Вернувшись в Сиену, Пьетро наврал, что провалился на экзаменах.
Чем дальше, тем больше он ощущал себя жертвой общей жизненной несправедливости, против которой надо выступить всем сообща.
— Да что ты там делал? — вопил Доменико. — Если б ты занимался… Ты точно знаешь, что не рожден для учебы?
Он счел этот гнев заслуженным, но главное — отец ни словом не упомянул Гизолу.
Опять навалились тоска и тревога, и на этот раз хуже прежнего, потому что любовь к Гизоле только крепла. Все остальное проходило мимо, не задевая его, как будто совсем его не касалось.

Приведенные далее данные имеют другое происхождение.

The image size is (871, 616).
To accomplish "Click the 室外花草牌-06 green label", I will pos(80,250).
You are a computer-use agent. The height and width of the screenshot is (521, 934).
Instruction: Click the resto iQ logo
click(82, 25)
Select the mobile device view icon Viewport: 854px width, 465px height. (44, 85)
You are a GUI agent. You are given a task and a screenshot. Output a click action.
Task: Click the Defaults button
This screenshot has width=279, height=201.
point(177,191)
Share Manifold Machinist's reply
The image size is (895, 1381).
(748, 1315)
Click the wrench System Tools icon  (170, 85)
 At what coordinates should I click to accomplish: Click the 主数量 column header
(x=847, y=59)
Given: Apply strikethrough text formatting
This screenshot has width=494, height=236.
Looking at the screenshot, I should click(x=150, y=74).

Казалось, он провалился в пустоту, из которой нет выхода. Но разве можно винить в этом Гизолу? Нет, он сам во всем виноват. Мало того, по сравнению с ней он был человеком конченным. Но каждое утро его первой мыслью было: «Если б не Гизола, я бы покончил с собой!» И он наблюдал, как отступает внутреннее спокойствие, к которому он едва успел приблизиться.
Доменико поначалу не подал вида, как ему не терпится, чтобы Пьетро занялся делом. Но чем явственней звучала в их разговорах натужная любезность, готовая в любой момент вспыхнуть яростью, тем меньше они старались общаться. Все были на стороне Рози и со дня на день ждали скандала. Пьетро это понял и упорно не замечал, с каким выражением поглядывает на него отец.

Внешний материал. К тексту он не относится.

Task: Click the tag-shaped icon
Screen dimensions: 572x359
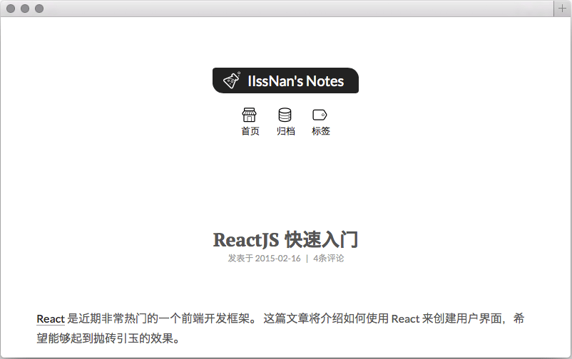Action: [320, 115]
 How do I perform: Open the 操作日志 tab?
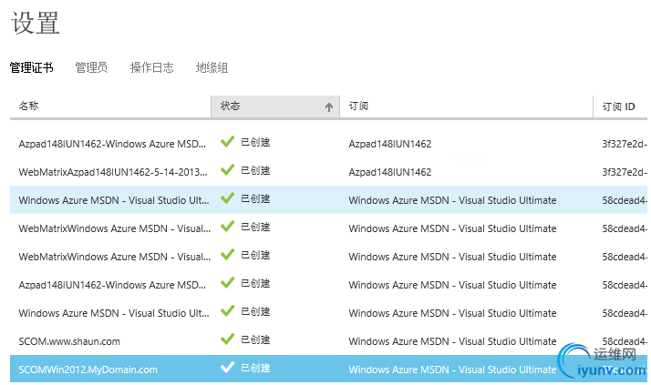pyautogui.click(x=151, y=67)
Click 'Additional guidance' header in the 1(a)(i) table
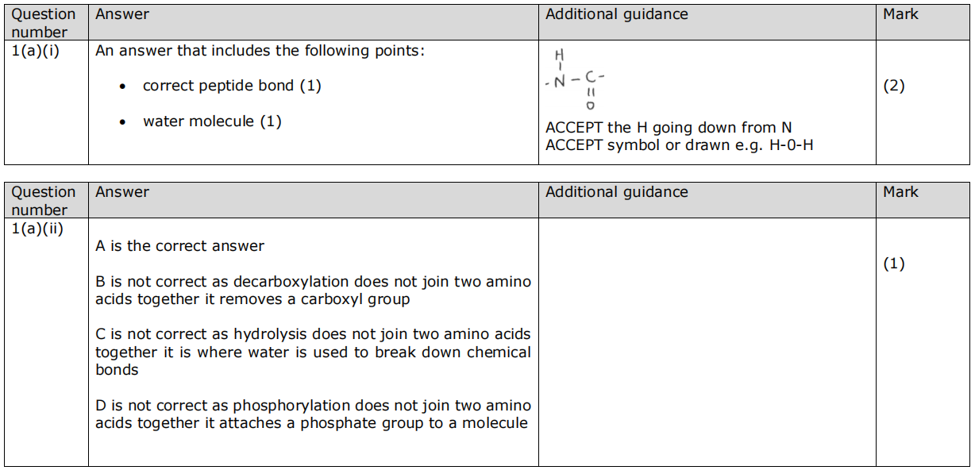975x474 pixels. click(x=617, y=14)

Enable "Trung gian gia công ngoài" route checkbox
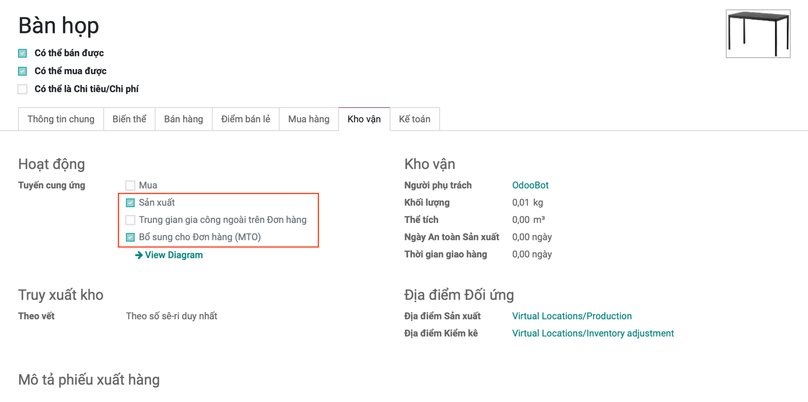[x=130, y=220]
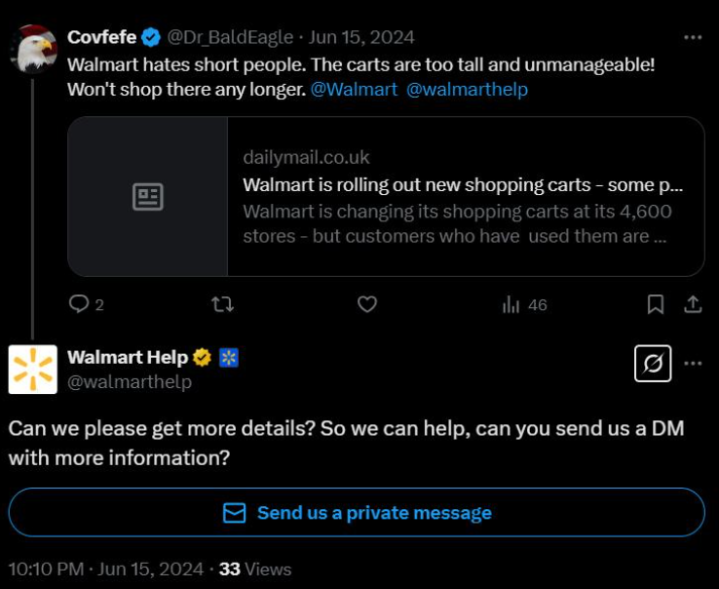Open Covfefe's bald eagle profile avatar
This screenshot has height=589, width=719.
(x=34, y=49)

Доменико порой казалось, что он, человек простой и неотесанный, столкнулся с изощренным негодяем. И он боялся, что дело кончится плохо.
К чему тогда были годы трудов, из которых сложилась вся жизнь? Разве не сыну он оставил бы после смерти все, что удалось урвать трудом или хитростью? И ведь сын-то этого и не ценил? И ведь сын-то и решил расточить наследство?

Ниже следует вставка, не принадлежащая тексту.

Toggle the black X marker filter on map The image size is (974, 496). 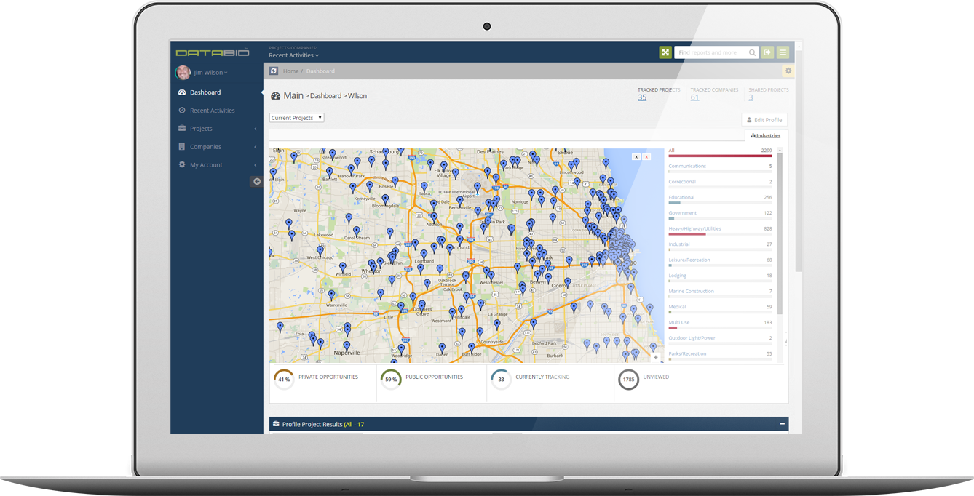636,156
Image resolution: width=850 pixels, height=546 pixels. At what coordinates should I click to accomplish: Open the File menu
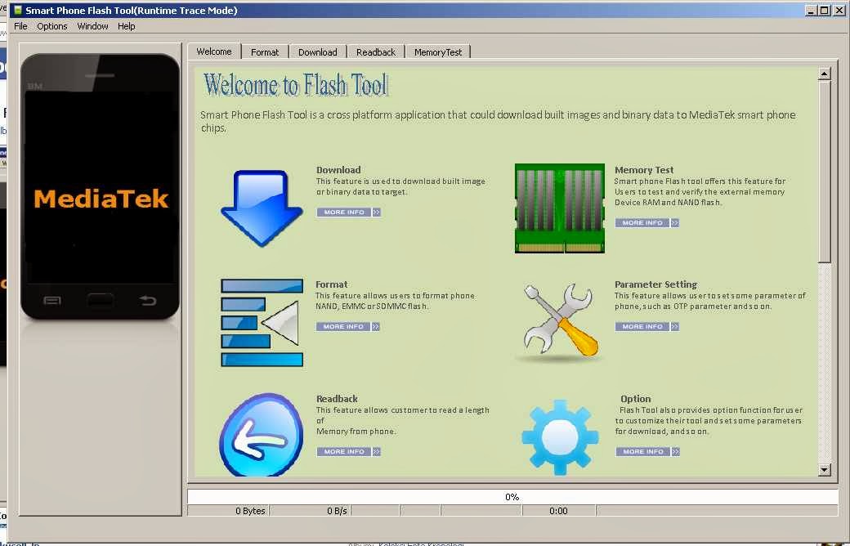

Теперь он понял, какую ошибку допустил, слишком ему потакая — в том числе и во всем, что касалось Гизолы. Он сам пустил ее к себе в дом! А теперь она, бесстыжая, настраивала против него сына, воспитывала в нем ненависть к отцу!
Все, казалось, вело к этому предательству: семинария, художественное училище, техническая школа, техническое училище, частные учителя — все!
Эти мысли он прокручивал в голове по многу раз, когда думал, что больше не даст над собой издеваться.
Устроившись на стуле, служившем ему уже лет двадцать с лишним, он провожал взглядом Пьетро, засунув руки в карманы брюк и прислонив к стене уже облысевшую голову. Но не говорил ничего и старался отвлечься на прислугу или клиентов, подходивших поздороваться.
Пьетро перебирал в уме родные вещи, которыми хотел бы владеть вместе с Гизолой.
Думал о ровном тихом свете лампы с жестяным абажуром. О мамином кресле с деревянным ящичком под сиденьем, где она хранила шерстяные клубки и единственные свои книги: два романа в иллюстрированных выпусках. О четырех подушках, на которые она опиралась — на каждой из них осталась своя особая вмятина. Думал о запахе кельнской воды, о флакончиках с успокаивающими каплями, о потертом золотом крестике.
Лежа перед сном в своей жесткой постели, он вспоминал все самые приметные вещи с пылкой, пусть и бессознательной любовью. Ему казалось, он должен оставить на них свой след, придать им новый смысл. С Гизолой они обретут новую жизнь. И его охватывала знакомая нежность, будто Гизола была рядом.
Задув свечу, он отворачивался к стенке и засыпал.
Ближе к полуночи через его комнату проходил Доменико, держа в руке латунный фонарь. Тогда Пьетро просыпался и только хотел поднять голову — но вторая дверь уже закрывалась. И он оставался лежать в смутной досаде, как бывает, когда перебили настроение.
Утром Доменико уходил ни свет ни заря, ни слова не сказав Пьетро, который тем временем пытался повернуть по-другому картины, всплывающие в полудреме, когда кажется, что можно по желанию досмотреть сон или проснуться.
Он садился за столик и так и сидел, подпирая коленками ящик. Казалось невероятным, что никому и ничему не было до него дела — и он перебирал в памяти чувства и ощущения, пока не приходил в пьянящее исступление.
То, что он навсегда обречен лишь страдать, трогало его до слез: «Почему я не могу видеться с Гизолой? Другим не приходится, как мне, отрекаться от всего. И никто к ним не лезет. Просто в голове не укладывается, как у них получается заниматься тем, что для меня невозможно: извозчик нахлестывает лошадь, дворники поливают».